The need for Anti Money Laundering (AML) compliance is increasing for the real estate sector due to its international recognition and emerging investment trends. In this regard, the prime concern for property agents is to figure out loopholes that provide room to money launderers. Currently, the real-estate sector is facilitating most cases of money laundering as illicit transactions reached $2.3 billion in 2021.
Real estate firms become victims of crimes unless the agents are not a part of them. Concerning the rise in money laundering through property trading, dealers require efficient AML solutions. While embracing technology, risk of cybersecurity threats also increases. This blog covers how AML verification solutions save the real-estate sector from becoming a safe haven for criminals.
The Real-Estate Sector – a Prominent Target of Financial Criminals
Purchasing luxurious mansions, dumping money into high-value construction projects, and fast sales/purchases are some of the main attractions for criminals. While the profitability in real estate trading continues to increase, fraudsters see this sector as their golden ticket. Criminals easily invest and conceal high sums of money without having to validate their source of funds. Furthermore, inadequate AML compliance measures and regulatory scrutiny enable criminals to avail free money laundering passages.
As of April 2022, more than $300,000 was spent on illicit high-value real-estate purchases. Obscuring the sources of illicit funds and escaping AML compliance is relatively easier while making single or multiple expensive property purchases. Furthermore, entities belonging to high-risk jurisdictions invest internationally in the real estate market for not only concealing their identities but also proceeds of crimes.

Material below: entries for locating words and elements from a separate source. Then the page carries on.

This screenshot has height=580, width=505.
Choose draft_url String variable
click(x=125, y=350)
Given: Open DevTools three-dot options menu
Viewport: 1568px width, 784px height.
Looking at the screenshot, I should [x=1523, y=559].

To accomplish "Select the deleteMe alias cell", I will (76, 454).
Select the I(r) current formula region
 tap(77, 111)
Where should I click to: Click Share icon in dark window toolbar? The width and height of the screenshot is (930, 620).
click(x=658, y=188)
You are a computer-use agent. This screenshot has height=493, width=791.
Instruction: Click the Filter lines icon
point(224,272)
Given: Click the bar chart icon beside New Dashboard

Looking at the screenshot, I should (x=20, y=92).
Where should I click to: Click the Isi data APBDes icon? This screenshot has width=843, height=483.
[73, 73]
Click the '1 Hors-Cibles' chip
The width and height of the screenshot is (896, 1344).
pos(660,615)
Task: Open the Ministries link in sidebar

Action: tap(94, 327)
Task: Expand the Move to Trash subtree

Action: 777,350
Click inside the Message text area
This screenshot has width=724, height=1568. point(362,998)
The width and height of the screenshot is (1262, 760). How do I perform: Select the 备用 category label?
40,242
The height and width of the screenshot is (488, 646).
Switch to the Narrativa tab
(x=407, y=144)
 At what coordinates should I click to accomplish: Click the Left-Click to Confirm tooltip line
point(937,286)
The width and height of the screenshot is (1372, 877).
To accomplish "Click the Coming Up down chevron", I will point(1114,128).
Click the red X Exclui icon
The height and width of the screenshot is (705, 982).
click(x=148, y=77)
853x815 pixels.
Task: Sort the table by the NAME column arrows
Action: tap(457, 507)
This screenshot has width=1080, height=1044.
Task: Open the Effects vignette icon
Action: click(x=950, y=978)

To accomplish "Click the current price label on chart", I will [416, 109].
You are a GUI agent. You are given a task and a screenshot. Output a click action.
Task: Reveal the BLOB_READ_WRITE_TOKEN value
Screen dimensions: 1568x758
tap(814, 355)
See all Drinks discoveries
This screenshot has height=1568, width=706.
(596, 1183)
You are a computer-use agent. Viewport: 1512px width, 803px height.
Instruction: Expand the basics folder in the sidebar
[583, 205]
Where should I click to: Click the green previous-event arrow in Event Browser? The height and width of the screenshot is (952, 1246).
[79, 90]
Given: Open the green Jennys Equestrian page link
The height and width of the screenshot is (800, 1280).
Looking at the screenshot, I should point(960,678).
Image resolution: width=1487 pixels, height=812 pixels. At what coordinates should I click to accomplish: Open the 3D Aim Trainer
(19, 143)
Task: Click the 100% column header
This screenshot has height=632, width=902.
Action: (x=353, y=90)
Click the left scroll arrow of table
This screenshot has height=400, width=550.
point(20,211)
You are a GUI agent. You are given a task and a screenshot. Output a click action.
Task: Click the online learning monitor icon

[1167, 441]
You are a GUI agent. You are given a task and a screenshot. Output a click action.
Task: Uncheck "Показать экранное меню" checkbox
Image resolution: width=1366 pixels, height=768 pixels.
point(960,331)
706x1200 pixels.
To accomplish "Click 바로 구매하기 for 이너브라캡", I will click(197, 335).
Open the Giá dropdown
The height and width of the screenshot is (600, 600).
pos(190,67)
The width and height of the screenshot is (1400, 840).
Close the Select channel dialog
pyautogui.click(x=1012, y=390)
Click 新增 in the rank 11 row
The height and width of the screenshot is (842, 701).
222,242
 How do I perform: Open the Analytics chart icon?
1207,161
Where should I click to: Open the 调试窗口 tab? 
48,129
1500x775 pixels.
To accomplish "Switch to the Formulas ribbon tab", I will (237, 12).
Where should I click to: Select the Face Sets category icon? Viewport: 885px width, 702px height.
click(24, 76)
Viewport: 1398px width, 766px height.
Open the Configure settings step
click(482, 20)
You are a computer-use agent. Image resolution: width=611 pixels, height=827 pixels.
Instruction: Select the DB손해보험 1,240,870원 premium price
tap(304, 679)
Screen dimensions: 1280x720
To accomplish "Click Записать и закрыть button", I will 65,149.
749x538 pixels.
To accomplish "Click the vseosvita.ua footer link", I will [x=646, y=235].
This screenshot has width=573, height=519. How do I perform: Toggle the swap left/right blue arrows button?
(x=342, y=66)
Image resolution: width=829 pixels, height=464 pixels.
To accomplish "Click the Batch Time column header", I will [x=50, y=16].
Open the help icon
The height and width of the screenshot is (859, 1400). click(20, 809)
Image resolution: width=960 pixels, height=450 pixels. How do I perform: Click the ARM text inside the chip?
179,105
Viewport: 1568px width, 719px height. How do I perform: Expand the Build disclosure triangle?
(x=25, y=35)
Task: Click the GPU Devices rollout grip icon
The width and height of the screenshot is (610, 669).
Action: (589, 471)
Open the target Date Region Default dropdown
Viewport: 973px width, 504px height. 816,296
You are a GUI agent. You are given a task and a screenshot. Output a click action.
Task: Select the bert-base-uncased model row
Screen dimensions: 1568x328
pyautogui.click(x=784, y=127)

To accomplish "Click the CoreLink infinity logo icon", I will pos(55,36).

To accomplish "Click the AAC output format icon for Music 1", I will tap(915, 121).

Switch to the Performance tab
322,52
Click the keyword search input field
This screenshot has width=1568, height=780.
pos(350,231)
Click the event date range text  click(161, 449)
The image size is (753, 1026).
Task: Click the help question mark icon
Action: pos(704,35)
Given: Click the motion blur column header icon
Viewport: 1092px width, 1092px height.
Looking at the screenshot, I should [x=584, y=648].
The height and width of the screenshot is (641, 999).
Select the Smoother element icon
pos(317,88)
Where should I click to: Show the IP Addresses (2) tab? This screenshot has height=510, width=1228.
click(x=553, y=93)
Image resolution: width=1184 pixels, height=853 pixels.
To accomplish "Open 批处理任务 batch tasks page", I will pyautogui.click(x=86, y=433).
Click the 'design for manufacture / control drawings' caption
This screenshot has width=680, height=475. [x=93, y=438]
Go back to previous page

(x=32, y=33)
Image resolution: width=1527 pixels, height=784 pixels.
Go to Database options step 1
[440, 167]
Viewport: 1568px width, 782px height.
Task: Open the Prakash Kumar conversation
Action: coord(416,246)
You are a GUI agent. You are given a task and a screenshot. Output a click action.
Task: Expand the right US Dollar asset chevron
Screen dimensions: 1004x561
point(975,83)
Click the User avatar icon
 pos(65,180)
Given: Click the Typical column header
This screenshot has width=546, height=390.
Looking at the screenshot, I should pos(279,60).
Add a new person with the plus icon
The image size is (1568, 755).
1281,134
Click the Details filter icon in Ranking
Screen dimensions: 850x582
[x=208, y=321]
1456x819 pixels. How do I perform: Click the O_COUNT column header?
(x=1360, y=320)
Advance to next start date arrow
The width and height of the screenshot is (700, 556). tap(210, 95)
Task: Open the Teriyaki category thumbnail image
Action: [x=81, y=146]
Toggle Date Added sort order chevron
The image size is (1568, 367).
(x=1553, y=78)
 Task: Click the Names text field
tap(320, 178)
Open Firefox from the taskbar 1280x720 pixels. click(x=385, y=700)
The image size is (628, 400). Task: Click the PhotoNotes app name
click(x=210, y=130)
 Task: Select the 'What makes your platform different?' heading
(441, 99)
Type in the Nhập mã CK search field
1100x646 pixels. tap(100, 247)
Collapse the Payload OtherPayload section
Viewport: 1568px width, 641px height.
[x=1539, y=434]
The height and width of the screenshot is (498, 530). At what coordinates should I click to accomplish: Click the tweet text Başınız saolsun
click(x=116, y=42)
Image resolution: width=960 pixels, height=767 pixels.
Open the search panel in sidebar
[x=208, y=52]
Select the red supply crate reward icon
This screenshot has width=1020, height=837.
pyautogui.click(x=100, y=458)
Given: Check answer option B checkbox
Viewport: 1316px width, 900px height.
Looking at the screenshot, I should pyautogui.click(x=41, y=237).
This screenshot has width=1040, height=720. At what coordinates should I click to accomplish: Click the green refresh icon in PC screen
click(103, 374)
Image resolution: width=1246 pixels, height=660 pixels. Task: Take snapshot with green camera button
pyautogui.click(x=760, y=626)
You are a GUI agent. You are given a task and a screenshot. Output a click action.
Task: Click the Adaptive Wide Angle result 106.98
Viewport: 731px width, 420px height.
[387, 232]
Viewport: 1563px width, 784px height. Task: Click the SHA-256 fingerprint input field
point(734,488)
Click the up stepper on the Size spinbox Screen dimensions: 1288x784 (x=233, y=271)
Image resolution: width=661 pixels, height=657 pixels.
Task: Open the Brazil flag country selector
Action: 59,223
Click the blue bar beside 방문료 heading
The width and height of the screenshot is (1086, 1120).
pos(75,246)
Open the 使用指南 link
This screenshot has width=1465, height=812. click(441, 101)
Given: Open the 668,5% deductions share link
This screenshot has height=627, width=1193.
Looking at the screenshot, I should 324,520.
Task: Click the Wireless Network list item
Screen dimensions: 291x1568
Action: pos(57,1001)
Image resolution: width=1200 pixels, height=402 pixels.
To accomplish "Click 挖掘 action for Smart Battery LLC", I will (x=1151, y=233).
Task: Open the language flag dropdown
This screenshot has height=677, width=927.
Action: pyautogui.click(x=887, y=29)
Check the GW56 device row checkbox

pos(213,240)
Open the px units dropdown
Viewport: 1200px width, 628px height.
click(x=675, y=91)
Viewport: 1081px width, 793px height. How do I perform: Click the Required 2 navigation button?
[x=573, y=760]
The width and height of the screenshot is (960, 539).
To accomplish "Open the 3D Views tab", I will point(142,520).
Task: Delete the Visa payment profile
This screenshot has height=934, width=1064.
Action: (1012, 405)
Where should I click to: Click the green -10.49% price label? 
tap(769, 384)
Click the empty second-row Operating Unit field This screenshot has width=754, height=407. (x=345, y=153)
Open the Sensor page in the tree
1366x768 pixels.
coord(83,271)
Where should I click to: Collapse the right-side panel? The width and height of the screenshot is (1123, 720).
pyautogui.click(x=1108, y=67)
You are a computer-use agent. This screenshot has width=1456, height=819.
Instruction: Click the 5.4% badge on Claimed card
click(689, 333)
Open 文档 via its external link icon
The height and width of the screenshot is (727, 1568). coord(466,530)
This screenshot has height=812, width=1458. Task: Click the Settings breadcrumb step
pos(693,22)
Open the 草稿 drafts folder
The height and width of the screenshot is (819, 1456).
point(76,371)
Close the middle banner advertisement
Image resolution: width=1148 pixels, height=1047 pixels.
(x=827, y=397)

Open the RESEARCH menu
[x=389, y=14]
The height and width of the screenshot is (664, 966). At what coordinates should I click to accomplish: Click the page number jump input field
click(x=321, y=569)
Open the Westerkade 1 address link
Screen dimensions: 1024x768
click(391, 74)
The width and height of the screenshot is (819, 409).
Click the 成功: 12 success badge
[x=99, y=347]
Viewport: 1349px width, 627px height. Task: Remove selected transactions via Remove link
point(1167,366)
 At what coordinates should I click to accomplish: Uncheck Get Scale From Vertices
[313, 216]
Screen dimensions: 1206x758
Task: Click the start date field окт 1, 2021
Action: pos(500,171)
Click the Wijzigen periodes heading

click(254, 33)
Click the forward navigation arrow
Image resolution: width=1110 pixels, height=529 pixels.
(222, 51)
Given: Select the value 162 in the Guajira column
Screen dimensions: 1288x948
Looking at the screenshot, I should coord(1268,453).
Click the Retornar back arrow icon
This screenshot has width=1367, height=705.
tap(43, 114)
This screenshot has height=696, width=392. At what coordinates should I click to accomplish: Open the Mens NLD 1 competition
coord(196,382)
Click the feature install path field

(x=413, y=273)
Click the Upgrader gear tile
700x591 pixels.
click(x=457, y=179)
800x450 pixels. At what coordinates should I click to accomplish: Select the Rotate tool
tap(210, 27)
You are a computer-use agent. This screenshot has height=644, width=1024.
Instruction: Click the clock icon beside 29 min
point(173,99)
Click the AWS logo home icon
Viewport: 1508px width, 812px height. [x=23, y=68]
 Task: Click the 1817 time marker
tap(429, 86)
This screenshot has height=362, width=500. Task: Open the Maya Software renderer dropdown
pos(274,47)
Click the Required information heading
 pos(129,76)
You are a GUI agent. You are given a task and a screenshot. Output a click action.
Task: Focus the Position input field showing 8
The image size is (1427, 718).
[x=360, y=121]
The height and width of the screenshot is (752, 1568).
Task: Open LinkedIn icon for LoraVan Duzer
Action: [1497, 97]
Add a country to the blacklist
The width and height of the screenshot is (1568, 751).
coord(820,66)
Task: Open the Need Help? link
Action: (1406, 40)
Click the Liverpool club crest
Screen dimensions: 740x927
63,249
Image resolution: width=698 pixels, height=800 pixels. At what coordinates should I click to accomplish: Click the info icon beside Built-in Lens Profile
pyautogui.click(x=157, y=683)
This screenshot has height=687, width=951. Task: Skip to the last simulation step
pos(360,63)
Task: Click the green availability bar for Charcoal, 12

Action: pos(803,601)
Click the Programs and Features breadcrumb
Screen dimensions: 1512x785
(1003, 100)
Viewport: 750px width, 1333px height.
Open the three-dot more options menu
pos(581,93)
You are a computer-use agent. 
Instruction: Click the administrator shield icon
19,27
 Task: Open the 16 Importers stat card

Property trading provides tangible assets with a stable or profiting process that enables criminals to generate more capital. While the real estate sector has inefficient AML security measures, implementing regulatory protocols becomes challenging.
Russian Invasion of Ukraine
In February 2022, Russia invaded Ukraine in a major escalation of the war that started in 2014. This massive takeover by the former served as a catalyst for bringing the real estate sector under the spotlight. Due to this reason, many restrictions were put forth for entities belonging to Russia. In order to conceal their funds, sanctioned oligarchs started investing in international properties. Real estate firms experienced a noticeable surge in AML compliance failure after Russian risk-possessed entities started flowing their illicit funds.
Strict Regulatory Scrutiny Increases for The Real Estate Sector
Criminals often use hard money to make high-value investments as it helps them dodge AML monitoring checks. Nonetheless, fraudsters see cash payments as their pass to evade regulatory reporting thresholds. Moreover, they use multiple bank accounts to hide AML compliance and trials of money laundering. Fraudsters also use shell companies, third-party brokers, trusts, or insurance coverage firms to purchase properties.
Fraudsters either rent or auction properties which aids in creating an illusion of legitimacy. Considering this, regulatory bodies are taking strict actions by enforcing strict anti-money laundering regulations. More details regarding stringent AML security requirements are in the next section:
5th Anti Money Laundering Directive (5AMLD)
The real estate sector should ensure AML compliance in order to secure property trading and restrict criminal activities. Within its 5AMLD, the European Union (EU) set out several standards including Know Your Customer (KYC), business legitimacy verification, third-party payment authentication, and identification of Ultimate Beneficial Owners (UBOs).
Joe Biden’s administration overlooked real estate companies and identified inefficient AML systems. In the wake of this, it put forth a new anti-money laundering regime with stringent penalties and a direct focus on cash transactions.
Risk-Based Guidelines by Financial Crimes Enforcement Network (FinCEN)
FinCEN renewed its Geographic Targeting Orders (GTOs) in April 2022 as a response to increasing financial crimes within the real-estate sector. Since 2016, insurance companies, property trading firms, and other such organizations were required to validate owners behind shell companies. Similarly, real-estate agents were also obliged to authenticate cash payments. However, in its 12th renewal of the GTO, FinCEN extended AML compliance to international investment coming from outside of the US.
Automated AML Security Solutions – the Key to Prevent Real Estate Fraud
AI-powered AML solutions are emerging as game changers for real estate firms to counter fraud risks. While criminals make sophisticated attempts to conceal their illicit funds, automated digital onboarding mechanisms identify them in real time. By integrating biometrics, sanction screening, and background cross-verification, anti-money laundering solutions accelerate accuracy. Furthermore, dealers and property traders can ensure they are facilitating legitimate entities by authenticating their source of funds across global financial databases.
In a Nutshell
The regulatory landscape continues to evolve considering the increase in real estate money laundering. While criminals deploy sophisticated efforts to exploit property trading and launder high sums of money, AML solutions counter their intentions. With automated IDV processes in place, real estate firms also meet compliance challenges. Hence, AI-powered AML screening ensures secure property trading.